O presidente do Senado, Davi Alcolumbre (União-AP), não compareceu à cerimônia de lançamento do programa do governo Lula contra o crime organizado, realizada no Palácio do Planalto na manhã desta terça-feira, 12. A ausência do senador, que foi convidado, intensifica a tensão entre os Poderes.
Segundo a assessoria de Alcolumbre, o senador estava “cumprindo uma agenda institucional da Presidência do Senado” e, posteriormente, seguiria para a sessão plenária da Casa.
O governo federal lançou, nesta terça-feira, um pacote de ações voltadas ao enfrentamento do crime organizado, com previsão de investimentos de R$ 11 bilhões em segurança pública, sistema prisional e combate ao tráfico de armas.
A ausência do senador amapaense ocorre em meio ao desgaste recente entre o Palácio do Planalto e o Senado.

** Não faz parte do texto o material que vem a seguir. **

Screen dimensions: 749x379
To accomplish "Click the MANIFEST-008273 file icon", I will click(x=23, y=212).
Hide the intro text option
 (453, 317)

As duas grandes derrotas do governo no Congresso reforçaram a avaliação de que a relação com Alcolumbre atravessa um momento de deterioração.
Entre os episódios que elevaram a tensão estão a derrota da indicação de Jorge Messias ao Supremo Tribunal Federal (STF), rejeitada por 42 votos a 34, e a derrubada do veto presidencial ao PL da Dosimetria.

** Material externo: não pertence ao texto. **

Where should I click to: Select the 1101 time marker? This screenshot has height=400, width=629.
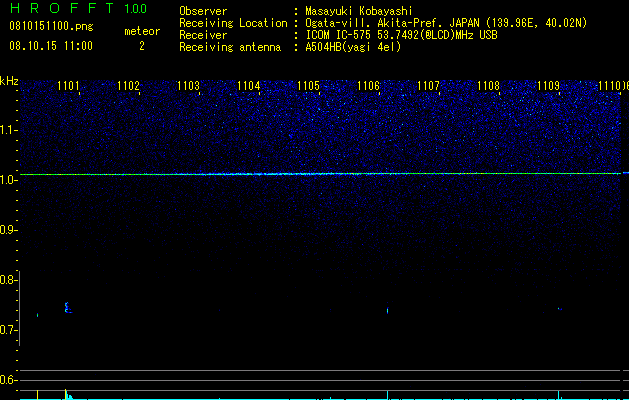68,86

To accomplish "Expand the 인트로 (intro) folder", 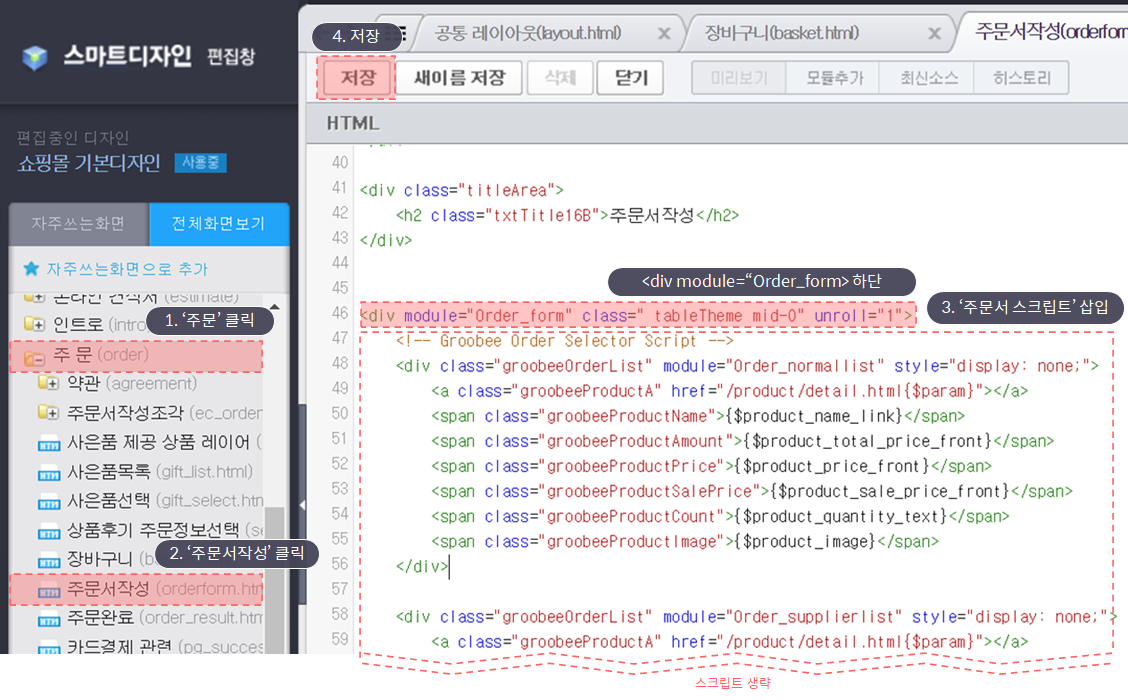I will click(34, 324).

Alcolumbre frustra expectativas da base governista
Apesar de senadores governistas afirmarem que o senador amapaense estaria mais “disponível” para dialogar com o petista, a ausência de Alcolumbre no evento sinaliza um movimento contrário.
A atuação mais direta de aliados do governo começou logo após a rejeição do nome de Messias. Na tentativa de reconstruir pontes, ministros do governo iniciaram uma rodada de conversas com o presidente do Senado.

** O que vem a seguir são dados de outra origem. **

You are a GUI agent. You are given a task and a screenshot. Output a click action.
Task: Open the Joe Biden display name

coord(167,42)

O ministro da Defesa, José Mucio Monteiro, reuniu-se na terça-feira 5, com Alcolumbre, na residência oficial da presidência do Senado. Dias depois, o presidente do Congresso Nacional também se reuniu com o ministro das Relações Institucionais, José Guimarães.
Além dos ministros de Lula, um dos principais defensores da indicação de Messias ao STF, o senador Otto Alencar (PSD-BA), intensificou as conversas com Alcolumbre e com Lula. Nos bastidores, o parlamentar atua para reconstruir a interlocução entre o Senado e o Palácio do Planalto.
Diante das recentes derrotas no Congresso e da necessidade de avançar com pautas prioritárias, como a PEC da Segurança Pública e o projeto que prevê o fim da escala de trabalho 6×1, Lula reorganiza a estratégia de articulação política do governo para tentar conter novos desgastes no Senado.